[talks] Shilpa Nadimpalli Kobren FPO Thursday, May 31, 2018 at 10:00 am CS402

Mike Freedman mfreed at CS.Princeton.EDU
Fri May 25 19:20:23 EDT 2018


Shilpa Nadimpalli Kobren will present her FPO on Thursday, May 31, 2018 
at 10:00am in CS402. All are welcomed to attend.

*Committee members:* Mona Singh (adviser), Barbara Engelhardt 
(examiner), Stanislav Shvartsman (examiner), Olga Troyanskaya (reader), 
and Benjamin J. Raphael (reader)

*Title: *Detecting and Analyzing Variation in Protein Interactions

*Abstract:

*
Proteins carry out a dazzling multitude of functions by interacting with 
DNA, RNA, other proteins and various other molecules within our cells. 
Together these interactions comprise complex networks that differ 
naturally across cells within an organism, across individuals in 
a population, and across species.

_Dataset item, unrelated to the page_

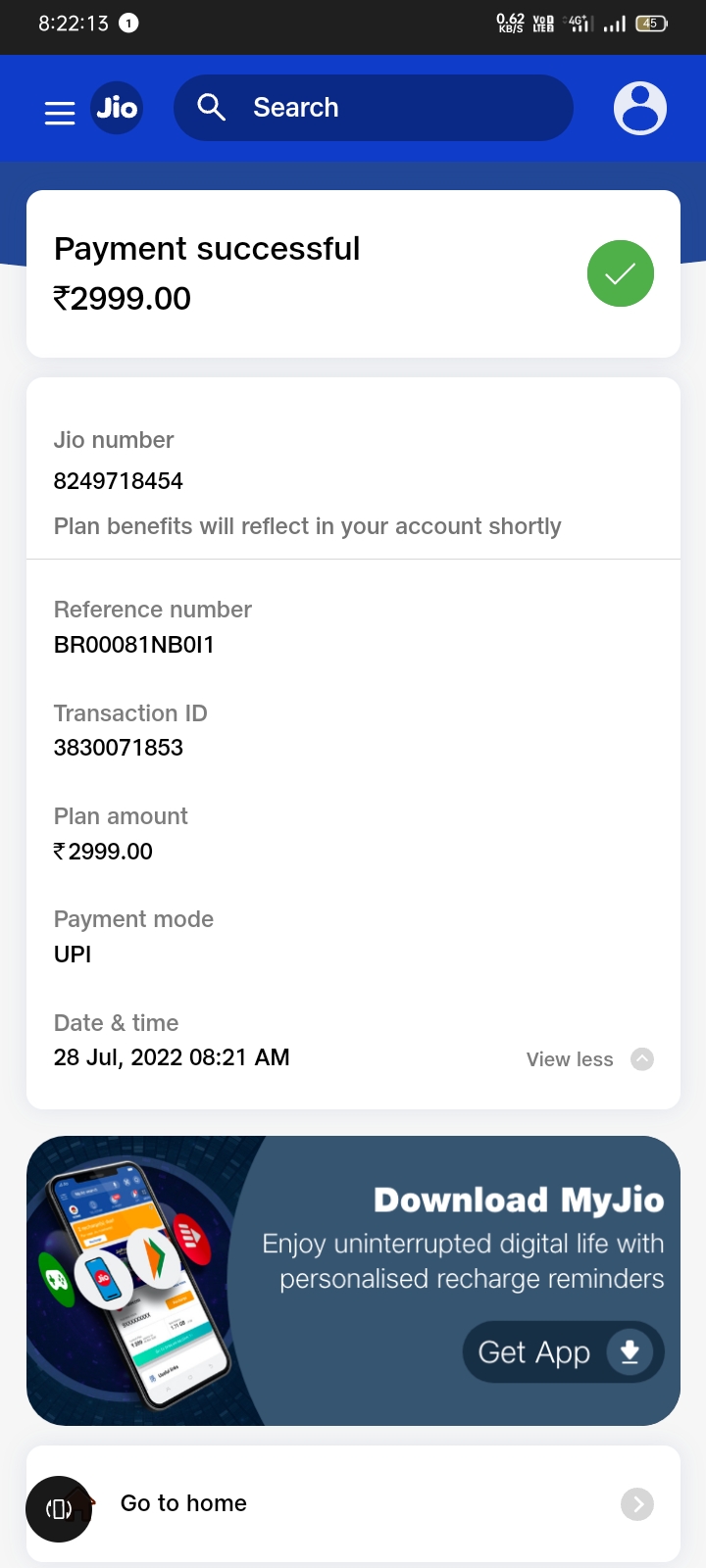Type in the Search field

click(x=392, y=108)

Although such variation is critical 
for normal organismal functioning, mutations affecting protein 
interactions are also known to underlie a wide range of human diseases. 
In this dissertation, I introduce novel computational approaches that 
explore the extent to which specific protein interactions vary across 
species, across healthy individuals, and across individuals with cancer.

To start, I focus on interaction variation across species. It is well 
established that changes in protein-DNA interactions underlie a wide 
range of observable differences across species. These differences are 
primarily thought to stem from changes in the DNA sites that 
transcription factor (TF) proteins bind to, although changes in the 
binding properties of TFs themselves have also been observed. 
Determining the prevalence of such TF changes, however, remains 
infeasible using current experimental approaches. Here, I develop and 
apply a comparative genomics framework to systematically quantify 
changes in the DNA-binding properties of orthologous TFs across species 
spanning ~45 million years of evolutionary divergence. I demonstrate 
that, contrary to expectation, cross-species regulatory network 
divergence resulting from changes in non-duplicated DNA-binding proteins 
is pervasive. These findings reveal a widespread yet largely unstudied 
source of divergence across transcriptional regulatory programs in animals.

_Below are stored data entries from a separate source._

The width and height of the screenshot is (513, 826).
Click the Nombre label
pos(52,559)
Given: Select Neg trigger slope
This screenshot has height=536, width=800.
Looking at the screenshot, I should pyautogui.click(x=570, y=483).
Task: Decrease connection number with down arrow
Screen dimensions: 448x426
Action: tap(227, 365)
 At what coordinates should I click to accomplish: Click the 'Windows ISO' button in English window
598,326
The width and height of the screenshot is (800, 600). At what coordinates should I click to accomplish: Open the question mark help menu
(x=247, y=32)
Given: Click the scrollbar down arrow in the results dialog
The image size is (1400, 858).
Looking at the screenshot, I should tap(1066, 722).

Next, I turn my attention to interaction variation across individuals. 
In order to comprehensively quantify this, I first combine large-scale 
sequence, domain and structure information to pinpoint sites within 
protein domains---the fundamental structural units in proteins---that 
are involved in binding DNA, RNA, peptides, ions, metabolites, or other 
small molecules. This domain-based approach enables us to identify 
putative interaction sites in over 60% of human genes, representing 
a 2.4-fold improvement over comparable state-of-the-art approaches for 
this task. I next demonstrate that whereas domain-inferred interaction 
sites are significantly depleted of natural variants across ~60,000 
healthy individuals, these same sites are significantly enriched for 
cancer mutations across ~11,000 tumor samples. My analysis demonstrates 
that the cellular network variation that occurs across healthy 
individuals is unlikely to be due to changes within proteins; in 
contrast, mutations acquired in cancers appear to preferentially alter 
cellular networks by perturbing the proteins themselves.

Finally, I show how we can leverage an interaction-based viewpoint to 
uncover mutated genes that play causal roles in human cancers. In 
particular, I aim to uncover genes whose interaction interfaces are 
significantly altered in tumors. Towards this end, I develop a robust 
computational framework that integrates my per-domain-position binding 
propensities with additional sources of biological data regarding 
protein functionality. I demonstrate that by analytically computing the 
significance of patterns of mutations, my approach is able to achieve 
a dramatic improvement in runtime over atypical empirical permutation 
test for this task. Moreover, my interaction-based method not only 
recapitulates known cancer driver genes faster and with greater 
precision than previous methods, but it also uncovers relatively 
rarely-mutated genes with likely roles in cancer. Through focusing on 
the somatic alteration of protein interaction interfaces in tumors, my 
method can inform the perturbed molecular mechanisms across known and 
putative cancer genes, thereby enabling valuable insights that may help 
guide personalized cancer treatments.